Une première ligne de partage concerne les hypothèses concernant les préférences des
hommes politiques. La littérature en économie politique (voir Alesina [1988]) se scinde suivant le
type d'hommes politiques pris en compte. Les politiciens peuvent avoir deux sortes d'objectifs:
être réélus, ils sont alors ce qu’on désigne par « office motivated », c'est-à-dire opportunistes ou avoir
une préférence exogène pour une certaine politique, ils sont alors dits « partisans». Dans le premier
cas, on établit que, sous certaines hypothèses, le théorème de l'électeur médian (Downs [1957])
s'applique: les deux partis proposent le même programme politique, celui choisi par l'électeur
médian. En effet, si tous les hommes politiques se ressemblent en ce qu’ils désirent tous le
pouvoir, ils établissent le programme politique qui leur permet d’être élu, c’est-à-dire celui
souhaité par une majorité d’électeurs. Ils proposent donc tous le même programme politique.
Dans ce cadre d’hypothèses, Nordhaus [1975] explique les cycles économiques par le
comportement opportuniste des hommes politiques
: avant les élections, les politiciens stimulent
l'économie pour être réélus et compensent cette politique opportuniste par une récession après
les élections. Dans le second cas, on considère que les hommes politiques ont des préférences
tranchées. Ainsi, à la suite de Kalecki [1943] , Wittman [1983] et Hibbs [1987] montrent que les
partis de gauche ont une politique plus expansionniste et moins hostile à l'inflation que les partis
de droite car ils supposent que la politique inflationniste est redistributive en faveur des classes
moyennes et pauvres, qui forment l'électorat de gauche. Cette ligne de partage n’est pas définitive
et les deux systèmes d’hypothèses se complètent. Néanmoins elle structure certaines questions
comme celle du cycle politique ou des dépenses budgétaires, qui sont développées dans les
chapitres 3 et 4.
2.2
Les systèmes institutionnels sont-ils efficaces ?

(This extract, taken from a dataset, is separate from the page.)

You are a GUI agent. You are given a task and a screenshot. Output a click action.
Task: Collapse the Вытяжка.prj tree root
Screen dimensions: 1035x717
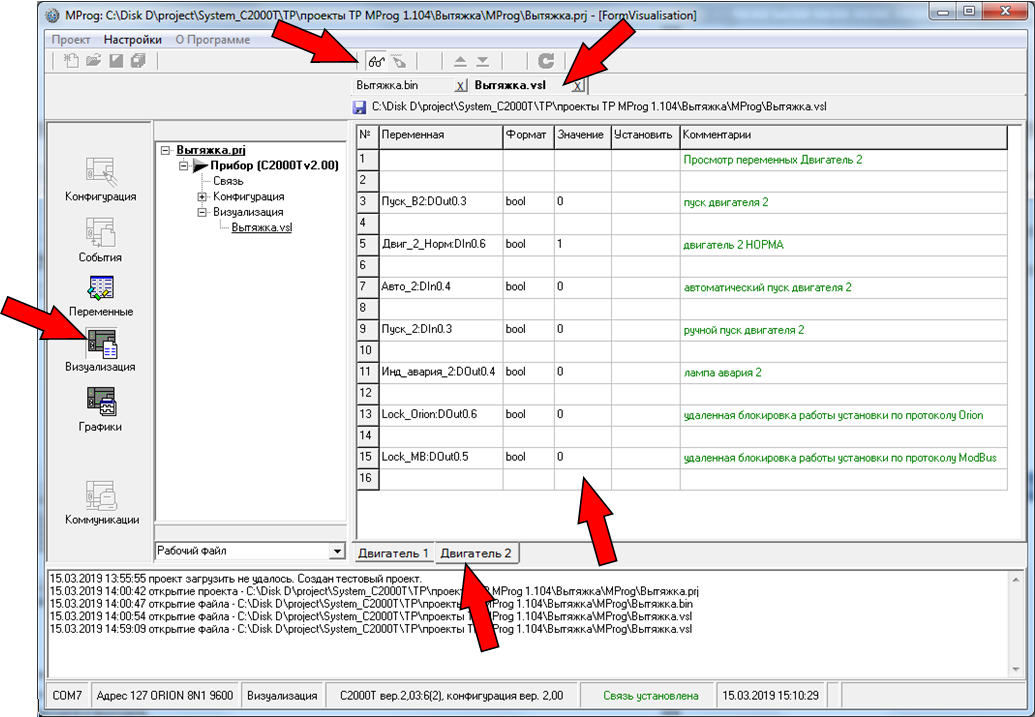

Une autre ligne de partage traverse la littérature en économie politique, celle de l'efficience
du système institutionnel. L’enjeu du débat est de déterminer si les systèmes institutionnels
existants (la démocratie en général ou la séparation des pouvoirs ou la règle majoritaire par
exemple) sont efficients ou non, c’est-à-dire permettent d’atteindre une politique Pareto-optimale,
en particulier la solution qui maximise le bien-être collectif. En effet, bien que les hommes
politiques maximisent leur propre intérêt, la question est de savoir comment, ce faisant, ils
peuvent maximiser le bien-être collectif. La question du bien être collectif est elle-même
discutable, mais dans une première approximation on pourrait se demander suivant quelles
contraintes institutionnelles les hommes politiques mèneraient la politique que choisirait un
planificateur bénévolent et omniscient. Au début des années quatre-vingt, l'opposition entre
l'école de Chicago et l'école de Virginie se structure. La question est de déterminer le contrat
optimal, s'il est possible, entre le principal (le citoyen) et l'agent (l'homme politique), contrat qui
permette aux citoyens de contraindre l'homme politique à mettre en place la politique voulue. Les
conditions de possibilité de ce contrat optimal séparent les deux écoles. L'Ecole de Virginie,
autour de Tullock [1983], et de l'école du Public Choice, défend l'idée de l'inefficience du système
politique. En effet le personnel politique et les groupes d'intérêt capturent une rente, en raison,
par exemple, d'asymétries d'information. Du côté de l'Ecole de Chicago, avec Becker [1983], les
groupes d'intérêt formulent des demandes concurrentes au gouvernement mais cette compétition
entre les groupes de pression favorise le choix d'un système d'imposition efficace. Cette ligne de
partage est plus fondamentale que la première au sens où elle sépare non seulement deux
systèmes d’hypothèses mais réellement deux écoles de pensée. L’école du public choice considère la
question institutionnelle comme programme de recherche principale à développer. La méfiance
quant aux règles démocratiques et le pessimisme concernant le système politique dans son
ensemble en font une école ultra-libérale. La question institutionnelle est abordée dans cet cours
mais le cours ne s’y réduit pas. C’est en ce sens que nous traitons de l’économie politique et non
Voir le Chapitre 3-les cycles politiques.